El margariteño, que se encontraba en pie junto al timón y dominaba a sus hombres desde poco más de un metro de altura, los observó uno por uno, reparó en la seriedad de la mayoría de los rostros, sonrió abiertamente y por último señaló:
— Siempre os estáis quejando de falta de acción y de unos botines de miseria. — Abrió las manos con un gesto que podía significarlo todo —. Ahora os ofrezco toda la acción del mundo y el mayor botín que soñarais jamás. ¿Qué más queréis?
— Nada. Como plan parece magnífico, pero es que Mombars es mucho Mombars — intervino un compungido Nick Cararrota. Me veo corriendo con las tripas al aire.
— No te preocupes por eso — dijo el capitán Jack con tono humorístico —. En la isla que hemos elegido no hay árboles al que nos las pueda atar.
— ¡Lindo consuelo!
— La decisión es vuestra — continuó Sebastián Heredia esforzándose por mostrar una tranquila indiferencia —. Los que tengan miedo pueden quedarse en las Caimán, porque con veinte hombres me basta, y en ese caso la parte que les corresponda será muchísimo más jugosa.
— ¿Podemos pensarlo? — quiso saber un espigado artillero holandés —. No es una decisión que se deba tomar a la ligera.
— Sólo por esta noche — fue la áspera respuesta —. Mañana a primera hora tengo que saber quiénes están conmigo y quiénes no. — Hizo un leve gesto a Lucas Castaño de que le siguiera a su camareta, y tras cerrar la puerta tomó asiento tras la mesa para inquirir —: ¿Qué opinas?

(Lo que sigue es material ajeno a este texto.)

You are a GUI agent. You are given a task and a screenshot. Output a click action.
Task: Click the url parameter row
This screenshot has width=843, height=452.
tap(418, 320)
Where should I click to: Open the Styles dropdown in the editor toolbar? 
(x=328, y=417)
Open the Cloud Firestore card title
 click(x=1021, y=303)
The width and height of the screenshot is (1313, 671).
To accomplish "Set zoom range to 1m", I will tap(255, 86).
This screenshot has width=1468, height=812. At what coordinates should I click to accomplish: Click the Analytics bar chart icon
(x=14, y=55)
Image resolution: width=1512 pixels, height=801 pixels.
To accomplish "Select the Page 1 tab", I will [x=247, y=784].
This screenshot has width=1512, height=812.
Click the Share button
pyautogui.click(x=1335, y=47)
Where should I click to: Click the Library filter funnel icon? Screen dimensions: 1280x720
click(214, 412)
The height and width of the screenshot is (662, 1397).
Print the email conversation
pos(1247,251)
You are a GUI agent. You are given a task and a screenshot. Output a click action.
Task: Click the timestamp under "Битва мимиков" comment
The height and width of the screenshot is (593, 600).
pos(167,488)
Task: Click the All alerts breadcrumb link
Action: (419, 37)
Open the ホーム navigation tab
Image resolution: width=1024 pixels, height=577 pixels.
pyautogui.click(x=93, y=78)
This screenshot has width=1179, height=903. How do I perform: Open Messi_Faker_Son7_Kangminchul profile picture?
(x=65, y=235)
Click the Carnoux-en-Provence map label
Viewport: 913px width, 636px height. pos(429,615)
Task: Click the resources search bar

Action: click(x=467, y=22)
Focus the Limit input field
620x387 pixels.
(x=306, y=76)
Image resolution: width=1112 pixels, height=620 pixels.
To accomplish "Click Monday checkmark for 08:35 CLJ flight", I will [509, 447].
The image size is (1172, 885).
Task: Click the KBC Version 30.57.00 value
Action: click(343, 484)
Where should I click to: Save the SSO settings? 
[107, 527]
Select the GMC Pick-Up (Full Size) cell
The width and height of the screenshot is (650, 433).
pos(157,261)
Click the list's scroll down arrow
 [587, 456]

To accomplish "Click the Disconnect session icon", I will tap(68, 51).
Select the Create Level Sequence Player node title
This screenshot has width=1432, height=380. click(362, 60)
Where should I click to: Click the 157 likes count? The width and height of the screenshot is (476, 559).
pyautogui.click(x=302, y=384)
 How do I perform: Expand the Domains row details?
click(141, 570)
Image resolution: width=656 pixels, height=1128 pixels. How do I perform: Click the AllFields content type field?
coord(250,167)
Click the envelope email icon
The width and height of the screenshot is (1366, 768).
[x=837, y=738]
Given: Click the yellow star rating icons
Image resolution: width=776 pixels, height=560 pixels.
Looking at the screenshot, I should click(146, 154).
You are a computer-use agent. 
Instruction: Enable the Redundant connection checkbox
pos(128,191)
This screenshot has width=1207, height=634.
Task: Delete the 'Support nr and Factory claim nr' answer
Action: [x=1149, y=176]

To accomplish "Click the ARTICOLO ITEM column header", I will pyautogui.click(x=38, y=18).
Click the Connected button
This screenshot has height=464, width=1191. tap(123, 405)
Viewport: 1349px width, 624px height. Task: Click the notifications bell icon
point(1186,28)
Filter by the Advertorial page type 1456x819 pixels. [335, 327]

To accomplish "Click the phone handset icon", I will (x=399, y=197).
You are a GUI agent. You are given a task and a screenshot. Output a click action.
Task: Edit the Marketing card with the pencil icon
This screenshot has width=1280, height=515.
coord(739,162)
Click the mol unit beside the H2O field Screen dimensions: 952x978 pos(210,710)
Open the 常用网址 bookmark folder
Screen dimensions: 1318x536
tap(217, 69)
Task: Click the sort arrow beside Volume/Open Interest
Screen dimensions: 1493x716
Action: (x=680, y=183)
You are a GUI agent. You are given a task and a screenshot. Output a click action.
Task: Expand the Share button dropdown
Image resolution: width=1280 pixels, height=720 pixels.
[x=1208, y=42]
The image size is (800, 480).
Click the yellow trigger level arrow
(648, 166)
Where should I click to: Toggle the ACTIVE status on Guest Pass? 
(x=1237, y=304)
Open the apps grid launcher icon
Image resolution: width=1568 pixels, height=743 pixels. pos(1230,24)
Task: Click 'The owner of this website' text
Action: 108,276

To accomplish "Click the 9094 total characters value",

— Que como bien ha dicho el maltes, «Mombars es mucho Mombars». Su solo nombre hiela la sangre.
— ¡Pero bueno! — se lamentó con amargura el capitán —. ¿Son piratas o no son piratas? He crecido en este barco — añadió —. Llevo años oyéndoles hablar de sus pasadas hazañas y de lo que serían capaces de hacer si se les presentase la ocasión de atacar San Juan, Cartagena, o incluso la mismísima Flota, y, sin embargo, a la hora de la verdad un simple nombre les asusta. — Le miró a los ojos —. ¿También a ti te asusta?
El panameño, que había ido a tomar asiento en el alféizar del ventanal con riesgo de que un golpe de mar le tirase de espaldas al agua, negó con un leve ademán de la cabeza.
— Recuerda que fui yo quien insinuó la posibilidad de joder a ese mal nacido. Me inquieta, pero no me asusta. Sin embargo, debes aceptar que haya gente a la que no le haga feliz la idea de enfrentarse a noventa cañones y más de doscientos salvajes con fama de caníbales.
— ¡Lo entiendo! — admitió el otro —. Tampoco yo estoy dando saltos de alegría, pero cuando hay que jugársela, hay que jugársela.
El margariteño cenó a solas, tratando de leer en el inescrutable rostro, del cocinero que le servía la comida cuál sería la decisión de la tripulación, pero resultó evidente que el filipino tampoco tenía una idea muy clara de qué estaba ocurriendo en esos momentos en el sollado de proa, por lo que se limitaba a atenderle como lo venía haciendo desde el momento mismo en que había tomado el mando.
— ¿Y tú? — preguntó Sebastián cuando ya le retiraba los platos —. ¿Te quedarás en las Caimán o seguirás hasta el final?
Al hombrecillo ni siquiera se le alteró la aceitunada faz al replicar con tono fatalista:
— Siempre me preocupó la idea de terminar en la horca, capitán, pero, si ganamos, montaré un buen mesón en Port-Royal. Y si perdemos, me tiraré al mar con una piedra al cuello para no caer en manos de Mombars.
Salió permitiéndole que reflexionara sobre la viabilidad de un arriesgado plan que no ofrecía más que las dos alternativas a la que había hecho referencia: ganar o morir. A la mañana siguiente, tras el repiqueteo de la campana que anunciaba el cambio de guardia, Sebastián reunió de nuevo a los hombres en cubierta sin perder esta vez el tiempo en inútil palabrería.
— Los que hayan decidido quedarse en las Caimán que se coloquen en la banda de babor — ordenó —. Los que estén dispuestos a seguir, en la de estribor.
Zafiro Burman alzó la mano.
— ¡No te molestes! — señaló —. Hemos acordado que más vale morir como piratas que vivir como mendigos. ¡Iza la bandera negra!
— ¿La bandera negra? — preguntó sorprendido el capitán.
— ¡Exactamente!
— ¿Aquí y ahora?
— ¡Aquí y ahora! — fue la firme respuesta —. Hemos decidido que desde este momento entramos en combate.